## [EXCERTO DO TEXTO]
.....

Monday, 5 October 2009

A transgressão na arte e a censura

Por ser um campo fértil de interpretações, o universo artístico é o mais permeável às criticas extremistas.

Um dos mais enevoados temas com influência na prática artística, e mesmo no relacionamento social, desde a Antiguidade, é a infracção ou a superação dos limites delineados pelos princípios morais ou por outras normas estabelecida de comportamento no relacionamento comunitário. Outro tema é a forma oficial encontrada pela comunidade para responder a estas transgressões morais através da supressão das partes inaceitáveis, nomeadamente matérias consideradas obscenas, pornográficas - como, em especial na sociedade contemporânea a pornografia infantil - ou outros assuntos de moral questionável. Um comportamento comunitário possível de ser encontrado nos actos de censura, nas visões e práticas intolerantes provenientes dos mais variados quadrantes sociais, políticos, religiosos ou corporativos.

Por ser um campo fértil de interpretações o universo artístico é o mais volátil e permissivo a este género de críticas extremistas. Por exemplo, recentemente, o apresentador populista televisivo norte-americano Glenn Beck conseguiu encontrar indícios fascistas e comunistas em vários murais localizados em edifícios na Rockefeller Plaza, em Nova Iorque – apesar de um dos painéis nem sequer existir nesse espaço –, enquanto, na Escócia, uma exposição na Gallery of Modern Art (Galeria de Arte Moderna) foi retirada da programação dedicada à promoção da igualdade e dos direitos humanos. Se nos Estados Unidos da América existe uma propensão para extremismos morais, exemplos existem também a nível nacional, como uma peça da designer Catarina Pestana, criada para a exposição da Experimenta Design, censurada por um dos patrocinadores do evento sob a direcção de Guta Moura Guedes.

.....

## [DADOS FORNECIDOS]

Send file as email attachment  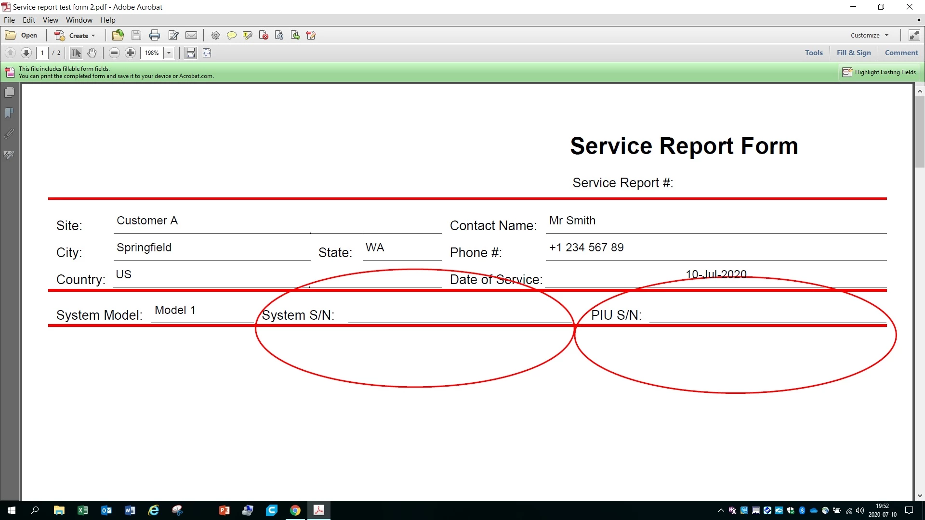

.....

Reescreva o trecho do texto sobre a transgressão na arte começando em "Monday, 5 October" e terminando em "às criticas extremistas.", trocando "censura" por "proibição".

## [RESULTADO ESPERADO]
Monday, 5 October 2009

A transgressão na arte e a proibição

Por ser um campo fértil de interpretações, o universo artístico é o mais permeável às criticas extremistas.